Only the lines below from the one containing "Where should I click to: Click" to the one containing "Switch to the 打卡信息 tab" should be repeated, both included and unchanged.
****
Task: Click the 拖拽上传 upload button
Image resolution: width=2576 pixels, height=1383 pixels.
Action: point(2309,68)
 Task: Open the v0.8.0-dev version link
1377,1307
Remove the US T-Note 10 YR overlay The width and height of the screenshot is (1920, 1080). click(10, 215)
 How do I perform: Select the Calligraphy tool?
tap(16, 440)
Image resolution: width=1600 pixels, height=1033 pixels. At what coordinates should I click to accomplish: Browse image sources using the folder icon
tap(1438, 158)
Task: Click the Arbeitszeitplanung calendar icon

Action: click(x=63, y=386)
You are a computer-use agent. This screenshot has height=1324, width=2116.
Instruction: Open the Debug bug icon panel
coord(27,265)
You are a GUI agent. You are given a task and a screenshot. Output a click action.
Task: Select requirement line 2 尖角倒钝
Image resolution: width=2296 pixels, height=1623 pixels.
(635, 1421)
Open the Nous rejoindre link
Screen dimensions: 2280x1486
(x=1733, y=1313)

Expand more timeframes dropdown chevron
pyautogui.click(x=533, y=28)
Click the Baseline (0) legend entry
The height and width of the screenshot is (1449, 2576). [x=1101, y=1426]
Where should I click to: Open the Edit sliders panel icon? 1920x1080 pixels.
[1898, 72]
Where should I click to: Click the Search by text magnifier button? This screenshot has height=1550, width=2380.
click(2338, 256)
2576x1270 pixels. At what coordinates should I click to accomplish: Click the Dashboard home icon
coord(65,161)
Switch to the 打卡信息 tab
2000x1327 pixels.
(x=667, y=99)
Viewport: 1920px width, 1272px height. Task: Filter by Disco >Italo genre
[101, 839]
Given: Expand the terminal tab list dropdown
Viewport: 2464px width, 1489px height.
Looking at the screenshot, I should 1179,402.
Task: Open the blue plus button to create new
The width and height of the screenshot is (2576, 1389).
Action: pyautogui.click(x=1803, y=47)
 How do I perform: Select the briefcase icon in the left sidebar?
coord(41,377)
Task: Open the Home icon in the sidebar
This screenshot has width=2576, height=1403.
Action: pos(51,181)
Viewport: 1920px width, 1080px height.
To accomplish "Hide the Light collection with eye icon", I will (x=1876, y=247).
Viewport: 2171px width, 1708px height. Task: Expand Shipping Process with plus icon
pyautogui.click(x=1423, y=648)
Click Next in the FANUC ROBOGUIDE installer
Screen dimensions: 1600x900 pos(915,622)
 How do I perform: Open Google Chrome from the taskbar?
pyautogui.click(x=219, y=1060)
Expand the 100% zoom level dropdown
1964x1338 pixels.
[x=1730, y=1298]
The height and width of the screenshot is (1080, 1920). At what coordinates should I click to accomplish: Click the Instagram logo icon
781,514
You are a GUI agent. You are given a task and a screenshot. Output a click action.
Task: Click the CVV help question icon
****
• **Response below**
Where should I click to: Click the Search by text magnifier button? This screenshot has height=1550, width=2380.
click(2338, 256)
2576x1270 pixels. At what coordinates should I click to accomplish: Click the Dashboard home icon
coord(65,161)
Switch to the 打卡信息 tab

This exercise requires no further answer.